On the licensing front, food and flavor brands are increasingly making their way into this space, mostly (but not all) for short-term initiatives. Here are some of the companies that have produced licensed and collaborative offerings around the world:
- Hismile is the leader in pairing toothpaste with food and other flavor-based IPs. In 2025, the Australian-headquartered company’s notable releases with food brands have included KFC and Lucky Charms toothpastes, announced in April and July, respectively; it has also paired with a variety of candy brands, including Chupa Chups, Nerds, and Wonka Chocolate. Its non-licensed range includes flavors such as blue raspberry, pink lemonade, cotton candy, gummy worm, salted caramel pretzel, and more.
- In March of this year, Moon Oral Beauty partnered with the Sprinkles bakery chain for a promotion to mark Sprinkles’ 20th and Moon’s sixth anniversaries. The initiative included a birthday-cake flavored toothpaste and an electric toothbrush with a cupcake-sprinkles pattern on the handle, both available at retailers including Ulta, Nordstrom, and Amazon for a limited time. A custom Moon-branded cupcake was also sold in Sprinkles’ 25 bakeries, where shoppers received a trial-size sample of the toothpaste with any purchase.
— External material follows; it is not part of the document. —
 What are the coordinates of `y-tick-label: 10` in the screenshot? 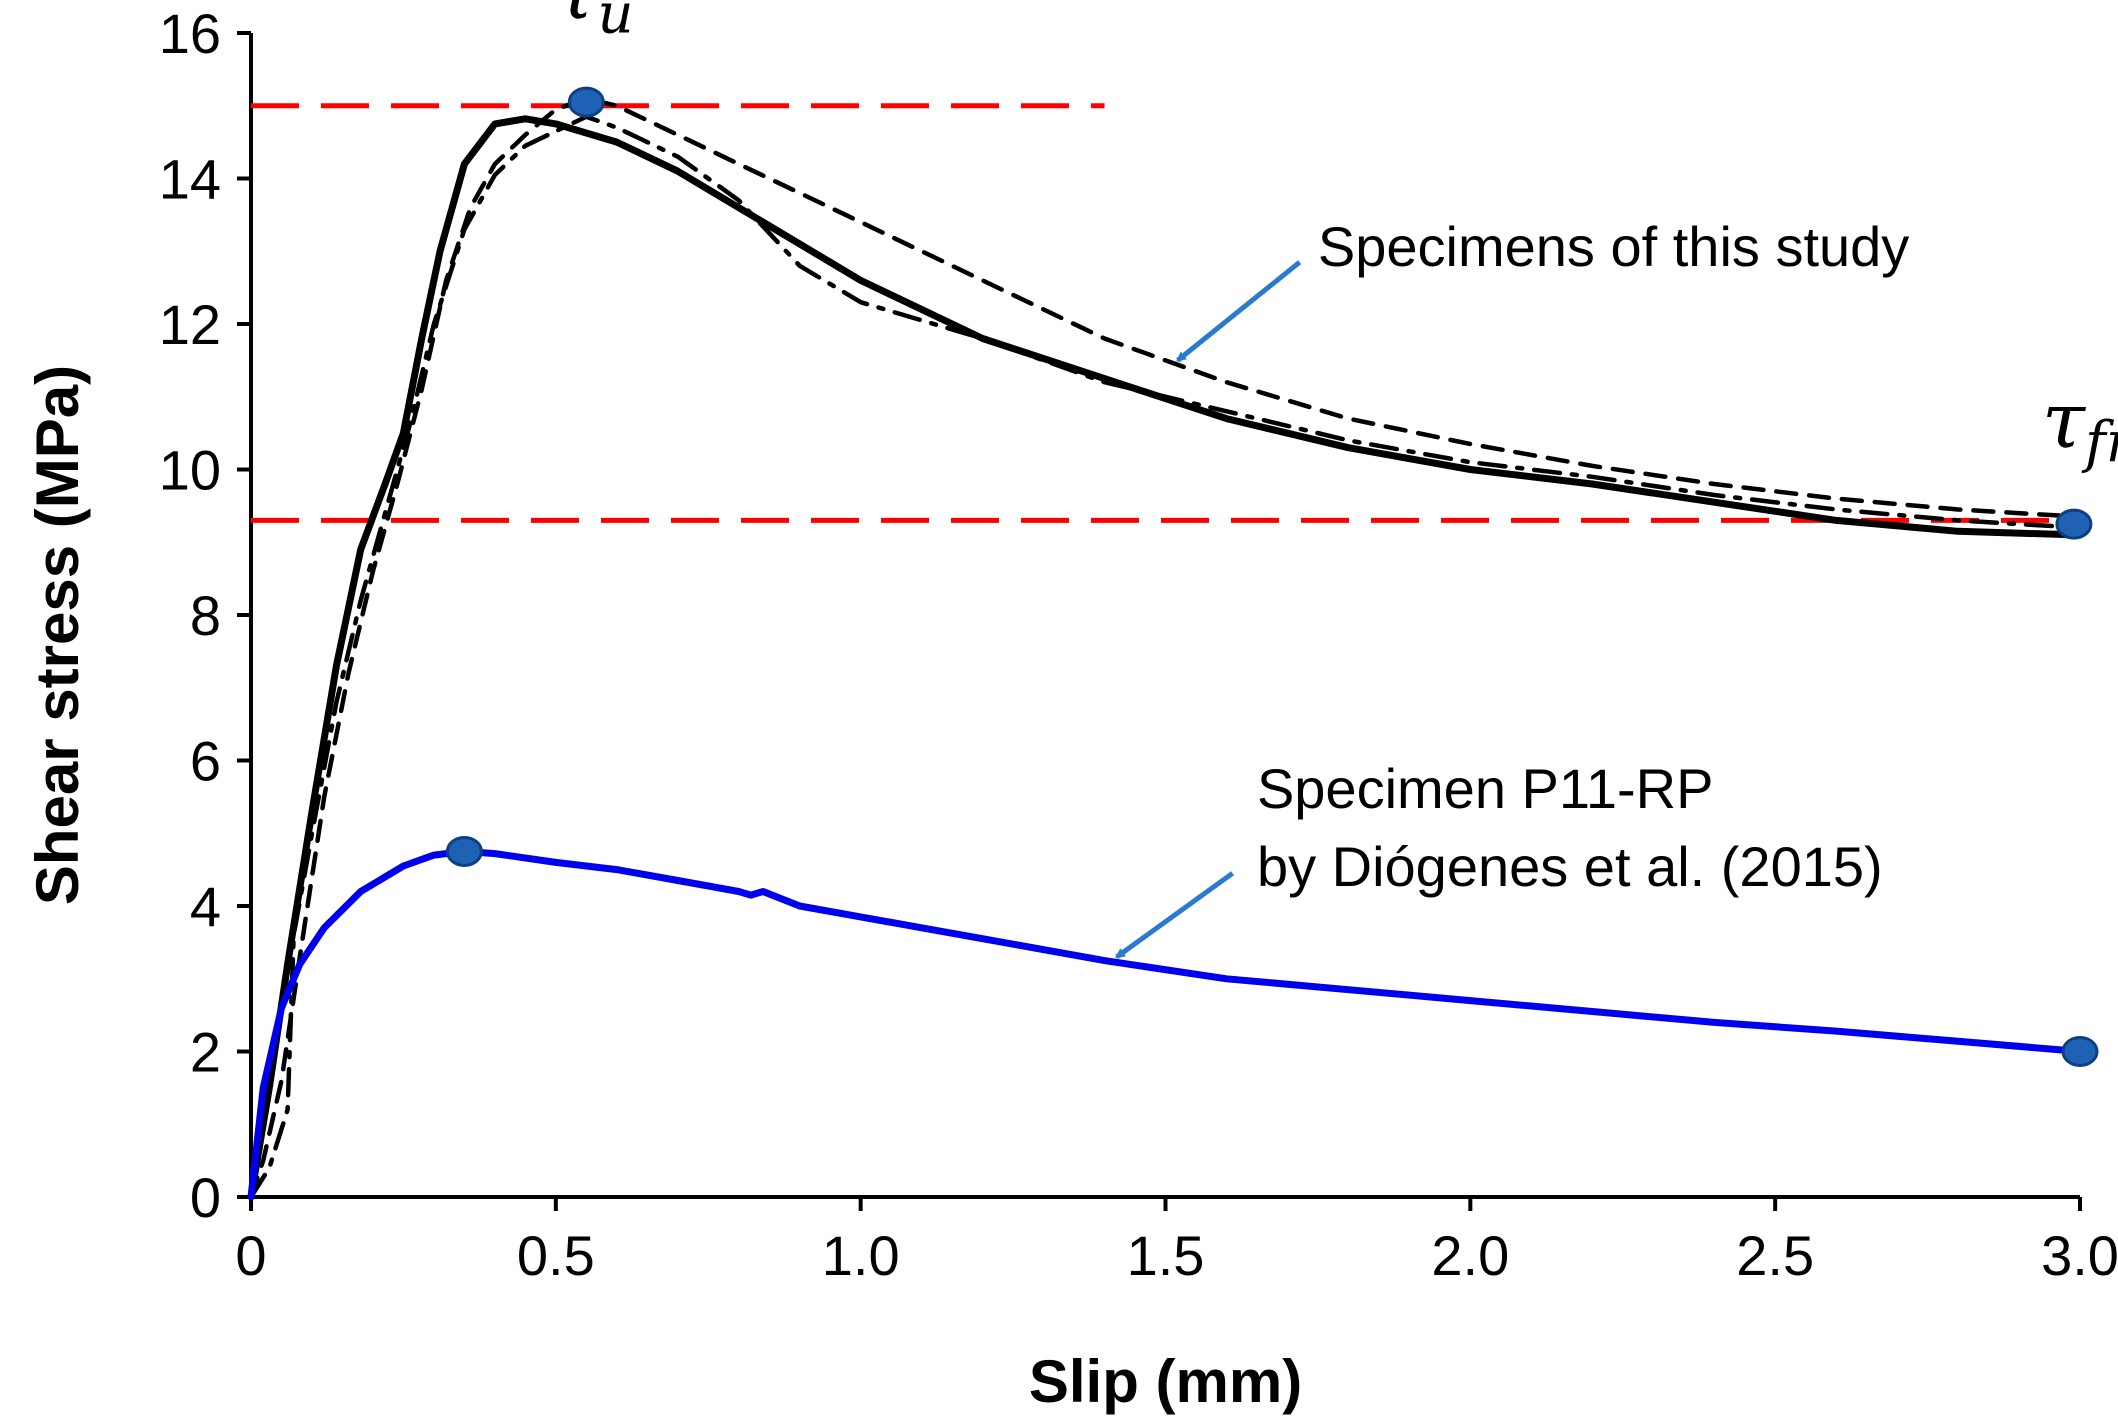 It's located at (190, 470).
- Mindful oral-care company Boka, which offers varieties such as watermelon mint and orange cream, partnered with Grillo’s Pickles for a limited-edition cucumber-dill flavored toothpaste. The product, which some reviewers described as having a light briny-tangy-sweet taste, was sold through the Boka website in a National Pickle Day promotion in November 2024.
- Marvis collaborates with Amarelli Licorice on a toothpaste available in full, travel, and trial sizes. The offering, which combines the flavor of the beloved licorice that Amarelli has been producing since 1731 with mint, sits alongside ginger, cinnamon, jasmine, and others as a permanent flavor in Marvis’ line. Marvis is a brand of the Ludovico Martelli company; both Marvis and Amarelli are based in Italy.
- Aekyung Industrial’s 2080 toothpaste, based in South Korea, paired with two food brands in the early 2020s. With Ottogi, an instant curry brand, it released a yellow-hued toothpaste containing turmeric extract that gave the mint base a subtle curry scent and lent anti-inflammatory properties to the product. Separately, with Samyang Foods and its Buldak Ramen brand, it produced a spicy chicken noodle-flavored Hochi toothpaste, named for Buldak’s cartoon mascot. While the products were initially popular, they ran into trouble with regulators who felt consumers would confuse them with actual food and were taken off the market after a run of a couple of years.
- Japan’s Lion brand offered limited-edition flavored toothpastes annually for close to a decade, starting back in 2012, in partnership with Akagi Nyugyo and its Gari-Gari-kun ice-pop brand. The annual releases included toothpaste in flavors such as cola and “soda,” as well as complementary items such as cola-flavored dental floss.
Some licensed toothpastes tied to character/entertainment properties also feature unusual flavors. Hismile has released toothpastes that bring fictional flavors to life, including Simpsons-licensed Purple Squishee and Smurfs-licensed Smurfberry, both released this year, as well as a coconut cake-flavored Lilo & Stitch offering that is not tied to a specific in-world product but reflects the Hawaiian culture and foods depicted in the films. Hismile also launched a Miffy toothpaste in sweet apple flavor. Meanwhile, Moon Oral Beauty’s collaboration with Hello Kitty, announced last month, centered on peppermint and hot chocolate-flavored toothpaste and whitening kits.